Début décembre, une série d'attaques attribuées à Boko Haram avait été menées contre des églises et des maisons habitées par des chrétiens dans le nord du Nigeria. Dix personnes étaient mortes égorgées et trois églises avaient été incendiées. 

22 décembre à Kano, Nigéria
Le dimanche 22 décembre 2012, un double attentat suicide avait fait onze morts et une trentaine de blessés dans une église protestante, toujours dans le nord.

Sans compter 44 personnes victimes il y a un an d'une attaque à la voiture piégée contre l'église Sainte-Thérèse à Madalla, une ville située à 40 km d'Abuja. 

Ce samedi 22 décembre à Kano, dans le Nord, une double attaque suicide a a frappé des locaux de MTN et de Airtel, deux des principaux opérateurs téléphoniques du pays.

 Au total, les violences attribuées à la secte Boko Haram, mais aussi leur répression sanglante par les forces de l'ordre nigérianes ont fait, selon les estimations, plus de 3.000 morts depuis la mi-2009, lorsque les membres de Boko Haram ont pris les armes pour imposer la "charia", la loi coranique", dans le nord du pays.

Réaction violente aux efforts du gouvernement
Islamistes armés de Boko Haram

Les forces de sécurité nigérianes ont arrêté 28 membres présumés de la "secte "islamiste Boko Haram au cours d'une série d'opérations menées contre leurs repaires au cours du week-end du 15 décembre dernier. "Notre objectif est d'étrangler (les militants), de les asphyxier et nous commençons à obtenir les résultats souhaités", a déclaré un porte-parole des forces communes de l'armée et de la police à Kano, deuxième ville du pays. 


Selon Human Rights Watch, au moins 2.800 personnes ont péri depuis le début de l'insurrection lancée en 2009 par le groupe islamiste, principalement dans le nord du Nigeria à majorité musulmane.

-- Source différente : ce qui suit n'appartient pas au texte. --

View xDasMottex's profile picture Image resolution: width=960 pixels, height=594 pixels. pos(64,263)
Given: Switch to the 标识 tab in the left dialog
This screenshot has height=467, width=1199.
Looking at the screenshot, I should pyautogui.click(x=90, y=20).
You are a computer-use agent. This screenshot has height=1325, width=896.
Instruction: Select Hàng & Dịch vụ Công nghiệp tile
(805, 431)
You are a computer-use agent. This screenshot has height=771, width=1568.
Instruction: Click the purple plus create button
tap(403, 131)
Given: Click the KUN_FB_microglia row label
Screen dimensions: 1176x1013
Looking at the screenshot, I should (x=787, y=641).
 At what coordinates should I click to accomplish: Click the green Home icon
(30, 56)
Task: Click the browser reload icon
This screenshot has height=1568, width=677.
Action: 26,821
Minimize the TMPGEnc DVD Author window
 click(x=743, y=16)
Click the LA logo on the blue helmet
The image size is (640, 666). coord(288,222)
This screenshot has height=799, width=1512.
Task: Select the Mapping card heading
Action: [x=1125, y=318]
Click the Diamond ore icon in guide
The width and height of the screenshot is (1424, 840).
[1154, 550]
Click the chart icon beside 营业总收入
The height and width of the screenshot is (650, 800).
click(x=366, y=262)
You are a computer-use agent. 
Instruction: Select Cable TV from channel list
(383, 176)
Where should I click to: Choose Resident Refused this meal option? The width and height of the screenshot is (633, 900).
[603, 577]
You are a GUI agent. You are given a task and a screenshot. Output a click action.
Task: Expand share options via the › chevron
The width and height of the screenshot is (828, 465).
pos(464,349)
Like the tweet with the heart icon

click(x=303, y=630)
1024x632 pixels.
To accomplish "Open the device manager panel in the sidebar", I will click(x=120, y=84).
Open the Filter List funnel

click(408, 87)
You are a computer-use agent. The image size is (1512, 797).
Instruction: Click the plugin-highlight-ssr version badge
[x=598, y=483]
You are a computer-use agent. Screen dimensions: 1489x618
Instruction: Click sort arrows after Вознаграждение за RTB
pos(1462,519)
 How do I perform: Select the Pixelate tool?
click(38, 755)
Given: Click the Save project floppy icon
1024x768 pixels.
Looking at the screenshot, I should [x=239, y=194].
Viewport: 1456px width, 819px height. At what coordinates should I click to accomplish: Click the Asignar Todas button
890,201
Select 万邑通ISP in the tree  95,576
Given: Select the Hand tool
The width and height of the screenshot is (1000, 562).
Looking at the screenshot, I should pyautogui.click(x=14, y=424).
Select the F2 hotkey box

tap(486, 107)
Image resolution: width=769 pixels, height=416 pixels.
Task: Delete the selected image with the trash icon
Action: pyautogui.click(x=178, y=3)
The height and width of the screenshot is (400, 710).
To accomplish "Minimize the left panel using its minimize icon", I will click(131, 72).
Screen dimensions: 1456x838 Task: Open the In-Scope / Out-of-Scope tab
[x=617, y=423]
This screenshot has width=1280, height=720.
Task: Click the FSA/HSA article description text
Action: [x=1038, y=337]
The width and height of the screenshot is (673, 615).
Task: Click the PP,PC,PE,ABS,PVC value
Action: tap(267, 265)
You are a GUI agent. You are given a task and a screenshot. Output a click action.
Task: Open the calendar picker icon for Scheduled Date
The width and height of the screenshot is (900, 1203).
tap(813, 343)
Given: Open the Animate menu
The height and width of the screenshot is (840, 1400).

Huit islamistes présumés ont été arrêtés à Kano après avoir lancé une bombe artisanale contre un véhicule de patrouille de la police sans faire de victime. 

 En janvier, Kano avait été le théâtre d'une série d'attentats coordonnés contre plusieurs commissariats qui avaient fait 186 morts, soit l'opération la plus meurtrière depuis le début de l'insurrection.

Boko Haram, qui se réclame des talibans afghans, veut créer un Etat islamique dans le nord du Nigeria.


Ils ont mené récemment plusieurs attaques à Yobe, proche de la ville de Maiduguri (capitale de l'Etat de Borno), berceau du groupe islamiste, affilié à Al-Qaïda.

 Outre des chrétiens, le groupe islamiste attaque aussi régulièrement les forces de sécurité, des hommes politiques et des intérêts économiques.

 A Rome, le pape Benoît XVI, lors de sa bénédiction de Noël, a condamné les "atroces" attaques contre les lieux de culte.

"La concorde doit revenir au Nigeria, où d?atroces attentats terroristes continuent à faucher des victimes, en particulier parmi les chrétiens", a-t-il dit.

 Dans le village de Peri, le chef de l'Association chrétienne du Nigeria à Yobe a précisé que de nombreux fidèles sont toujours manquants.

"Six corps ont été retrouvés", et des personnes vivant près de l'église "ont fui leurs foyers lors de l'attaque et on peut penser qu'ils se cachent toujours dans la brousse ", a déclaré Idi Garba.